== EXTRACTED ENTRIES ==
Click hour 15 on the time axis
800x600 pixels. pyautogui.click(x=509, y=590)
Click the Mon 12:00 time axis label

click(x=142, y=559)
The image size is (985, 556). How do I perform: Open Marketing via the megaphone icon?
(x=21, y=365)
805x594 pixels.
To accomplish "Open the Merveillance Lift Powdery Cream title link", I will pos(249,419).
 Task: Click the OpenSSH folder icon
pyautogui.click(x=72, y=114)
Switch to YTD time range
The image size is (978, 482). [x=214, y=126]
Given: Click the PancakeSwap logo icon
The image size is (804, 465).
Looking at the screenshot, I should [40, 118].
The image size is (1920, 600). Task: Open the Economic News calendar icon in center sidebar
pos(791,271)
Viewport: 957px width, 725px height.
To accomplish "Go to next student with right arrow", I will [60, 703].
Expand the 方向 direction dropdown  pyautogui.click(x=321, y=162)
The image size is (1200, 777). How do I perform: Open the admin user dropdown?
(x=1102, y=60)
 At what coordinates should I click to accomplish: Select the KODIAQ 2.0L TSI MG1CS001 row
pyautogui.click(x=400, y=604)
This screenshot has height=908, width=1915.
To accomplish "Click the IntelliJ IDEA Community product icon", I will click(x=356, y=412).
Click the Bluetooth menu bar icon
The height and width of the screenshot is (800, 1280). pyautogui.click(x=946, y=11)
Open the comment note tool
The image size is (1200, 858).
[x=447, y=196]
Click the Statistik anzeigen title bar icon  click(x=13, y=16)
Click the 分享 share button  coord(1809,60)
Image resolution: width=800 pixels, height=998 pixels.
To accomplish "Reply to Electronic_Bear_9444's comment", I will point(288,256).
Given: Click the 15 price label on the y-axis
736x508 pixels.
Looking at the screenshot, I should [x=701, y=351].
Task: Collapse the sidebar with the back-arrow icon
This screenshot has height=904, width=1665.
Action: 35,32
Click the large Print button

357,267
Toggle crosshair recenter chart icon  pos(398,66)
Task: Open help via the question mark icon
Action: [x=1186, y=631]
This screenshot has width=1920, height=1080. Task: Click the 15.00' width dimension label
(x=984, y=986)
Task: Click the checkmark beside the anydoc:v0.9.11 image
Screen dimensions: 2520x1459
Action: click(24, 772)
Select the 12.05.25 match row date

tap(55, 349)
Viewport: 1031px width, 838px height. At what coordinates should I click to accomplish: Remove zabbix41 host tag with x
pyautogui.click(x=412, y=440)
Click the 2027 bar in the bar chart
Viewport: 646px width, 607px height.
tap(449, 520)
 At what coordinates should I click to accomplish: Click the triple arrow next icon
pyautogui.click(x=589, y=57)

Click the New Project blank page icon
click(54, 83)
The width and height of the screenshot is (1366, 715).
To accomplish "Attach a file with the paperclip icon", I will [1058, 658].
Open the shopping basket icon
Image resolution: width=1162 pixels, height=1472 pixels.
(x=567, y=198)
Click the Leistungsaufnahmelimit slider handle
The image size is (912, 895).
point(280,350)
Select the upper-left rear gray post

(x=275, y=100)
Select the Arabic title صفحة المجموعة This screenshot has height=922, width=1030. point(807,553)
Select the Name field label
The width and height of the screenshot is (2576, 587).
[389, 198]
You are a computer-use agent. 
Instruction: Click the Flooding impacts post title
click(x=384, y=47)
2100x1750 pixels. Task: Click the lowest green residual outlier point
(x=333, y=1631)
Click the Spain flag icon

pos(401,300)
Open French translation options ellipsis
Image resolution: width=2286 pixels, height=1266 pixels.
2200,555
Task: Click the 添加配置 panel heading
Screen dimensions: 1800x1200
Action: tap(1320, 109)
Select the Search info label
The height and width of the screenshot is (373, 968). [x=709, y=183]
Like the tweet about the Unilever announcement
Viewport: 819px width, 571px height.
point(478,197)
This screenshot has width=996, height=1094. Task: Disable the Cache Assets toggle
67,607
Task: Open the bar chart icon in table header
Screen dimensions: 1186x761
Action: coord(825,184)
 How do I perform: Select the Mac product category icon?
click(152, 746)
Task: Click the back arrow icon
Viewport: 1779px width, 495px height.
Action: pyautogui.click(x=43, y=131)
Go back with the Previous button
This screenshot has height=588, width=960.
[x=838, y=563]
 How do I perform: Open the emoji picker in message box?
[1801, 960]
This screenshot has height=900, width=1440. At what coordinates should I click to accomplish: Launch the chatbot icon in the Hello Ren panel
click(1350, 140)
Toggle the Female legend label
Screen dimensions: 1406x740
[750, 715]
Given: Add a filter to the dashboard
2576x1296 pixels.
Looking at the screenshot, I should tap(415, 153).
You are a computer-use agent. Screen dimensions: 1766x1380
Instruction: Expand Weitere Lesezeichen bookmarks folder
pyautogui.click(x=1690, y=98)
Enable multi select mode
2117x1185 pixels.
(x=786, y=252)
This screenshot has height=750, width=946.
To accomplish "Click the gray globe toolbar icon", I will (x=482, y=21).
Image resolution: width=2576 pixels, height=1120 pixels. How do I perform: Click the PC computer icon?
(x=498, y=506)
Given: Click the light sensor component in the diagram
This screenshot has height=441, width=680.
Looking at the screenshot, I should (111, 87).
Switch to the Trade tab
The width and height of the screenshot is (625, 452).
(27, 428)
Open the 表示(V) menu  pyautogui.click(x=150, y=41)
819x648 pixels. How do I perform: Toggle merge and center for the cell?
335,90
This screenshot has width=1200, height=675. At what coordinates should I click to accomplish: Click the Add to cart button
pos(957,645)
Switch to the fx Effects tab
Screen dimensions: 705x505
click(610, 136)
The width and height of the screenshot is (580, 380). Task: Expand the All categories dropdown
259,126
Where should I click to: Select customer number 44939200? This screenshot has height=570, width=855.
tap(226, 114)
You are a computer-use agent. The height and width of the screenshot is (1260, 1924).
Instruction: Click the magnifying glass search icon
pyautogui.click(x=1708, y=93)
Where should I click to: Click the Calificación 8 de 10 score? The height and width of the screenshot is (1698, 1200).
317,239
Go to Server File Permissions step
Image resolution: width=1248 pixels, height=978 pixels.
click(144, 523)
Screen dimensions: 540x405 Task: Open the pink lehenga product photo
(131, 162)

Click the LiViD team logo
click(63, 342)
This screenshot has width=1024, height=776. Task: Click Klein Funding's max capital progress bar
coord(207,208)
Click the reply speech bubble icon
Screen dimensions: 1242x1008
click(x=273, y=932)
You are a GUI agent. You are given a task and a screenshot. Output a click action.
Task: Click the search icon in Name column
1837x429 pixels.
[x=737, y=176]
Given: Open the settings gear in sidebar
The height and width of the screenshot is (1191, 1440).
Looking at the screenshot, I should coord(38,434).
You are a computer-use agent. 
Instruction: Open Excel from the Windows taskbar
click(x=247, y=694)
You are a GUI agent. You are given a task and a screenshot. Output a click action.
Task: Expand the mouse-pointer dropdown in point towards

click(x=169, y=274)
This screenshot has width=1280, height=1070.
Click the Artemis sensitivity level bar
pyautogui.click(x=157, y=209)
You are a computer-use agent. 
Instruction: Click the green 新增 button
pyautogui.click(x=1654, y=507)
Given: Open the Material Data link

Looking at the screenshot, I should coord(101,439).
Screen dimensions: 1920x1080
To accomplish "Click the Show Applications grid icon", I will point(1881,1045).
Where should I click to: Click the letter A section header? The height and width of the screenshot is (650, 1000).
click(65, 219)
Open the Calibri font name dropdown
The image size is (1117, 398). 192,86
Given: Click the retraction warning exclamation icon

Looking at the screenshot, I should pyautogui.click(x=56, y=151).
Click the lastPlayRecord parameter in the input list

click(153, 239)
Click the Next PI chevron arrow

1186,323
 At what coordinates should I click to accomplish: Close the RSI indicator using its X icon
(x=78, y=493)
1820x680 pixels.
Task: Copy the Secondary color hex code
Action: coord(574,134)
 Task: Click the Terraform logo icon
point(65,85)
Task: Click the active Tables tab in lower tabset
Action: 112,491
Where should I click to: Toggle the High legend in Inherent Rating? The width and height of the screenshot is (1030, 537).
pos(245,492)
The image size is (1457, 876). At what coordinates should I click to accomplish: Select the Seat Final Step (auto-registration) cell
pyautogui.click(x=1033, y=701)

== WHAT THE TASK ASKS ==
Reproduce the lines from the one containing "Click the 分享" through the one containing "will [1058, 658].", putting "attachment" in place of "paperclip" and changing nothing else.

== FULL RESPONSE ==
Click the 分享 share button  coord(1809,60)
Image resolution: width=800 pixels, height=998 pixels.
To accomplish "Reply to Electronic_Bear_9444's comment", I will point(288,256).
Given: Click the 15 price label on the y-axis
736x508 pixels.
Looking at the screenshot, I should [x=701, y=351].
Task: Collapse the sidebar with the back-arrow icon
This screenshot has height=904, width=1665.
Action: 35,32
Click the large Print button

357,267
Toggle crosshair recenter chart icon  pos(398,66)
Task: Open help via the question mark icon
Action: [x=1186, y=631]
This screenshot has width=1920, height=1080. Task: Click the 15.00' width dimension label
(x=984, y=986)
Task: Click the checkmark beside the anydoc:v0.9.11 image
Screen dimensions: 2520x1459
Action: click(24, 772)
Select the 12.05.25 match row date

tap(55, 349)
Viewport: 1031px width, 838px height. At what coordinates should I click to accomplish: Remove zabbix41 host tag with x
pyautogui.click(x=412, y=440)
Click the 2027 bar in the bar chart
Viewport: 646px width, 607px height.
tap(449, 520)
 At what coordinates should I click to accomplish: Click the triple arrow next icon
pyautogui.click(x=589, y=57)

Click the New Project blank page icon
click(54, 83)
The width and height of the screenshot is (1366, 715).
To accomplish "Attach a file with the attachment icon", I will [1058, 658].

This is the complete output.